# PROMPT:
Return, exactly as written, all lines from the line containing "Task: Open the three-dot more options menu" to the end of the entries below, with both ends included.

====== EXTRACTED RECORDS ======

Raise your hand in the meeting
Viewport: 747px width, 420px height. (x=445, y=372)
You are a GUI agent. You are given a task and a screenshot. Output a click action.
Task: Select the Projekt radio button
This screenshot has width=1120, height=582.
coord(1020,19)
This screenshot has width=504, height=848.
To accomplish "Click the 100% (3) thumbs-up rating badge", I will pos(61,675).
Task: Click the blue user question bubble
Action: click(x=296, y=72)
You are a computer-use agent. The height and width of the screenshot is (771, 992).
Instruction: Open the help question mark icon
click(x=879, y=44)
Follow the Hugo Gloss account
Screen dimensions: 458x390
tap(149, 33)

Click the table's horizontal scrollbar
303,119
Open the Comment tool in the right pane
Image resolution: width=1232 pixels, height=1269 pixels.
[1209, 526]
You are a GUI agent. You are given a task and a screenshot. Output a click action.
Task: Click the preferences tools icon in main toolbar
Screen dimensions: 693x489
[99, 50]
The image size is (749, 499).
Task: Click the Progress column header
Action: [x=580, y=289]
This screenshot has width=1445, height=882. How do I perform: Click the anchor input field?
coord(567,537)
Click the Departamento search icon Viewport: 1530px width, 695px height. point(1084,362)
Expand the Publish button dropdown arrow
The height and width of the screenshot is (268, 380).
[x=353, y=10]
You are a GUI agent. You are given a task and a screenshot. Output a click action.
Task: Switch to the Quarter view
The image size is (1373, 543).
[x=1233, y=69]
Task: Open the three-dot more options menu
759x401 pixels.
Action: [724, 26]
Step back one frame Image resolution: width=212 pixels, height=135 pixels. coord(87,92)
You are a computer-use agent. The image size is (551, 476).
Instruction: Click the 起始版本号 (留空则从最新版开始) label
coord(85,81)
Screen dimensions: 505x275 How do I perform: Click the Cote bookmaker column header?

======

# RESPONSE AREA:
Task: Open the three-dot more options menu
759x401 pixels.
Action: [724, 26]
Step back one frame Image resolution: width=212 pixels, height=135 pixels. coord(87,92)
You are a computer-use agent. The image size is (551, 476).
Instruction: Click the 起始版本号 (留空则从最新版开始) label
coord(85,81)
Screen dimensions: 505x275 How do I perform: Click the Cote bookmaker column header?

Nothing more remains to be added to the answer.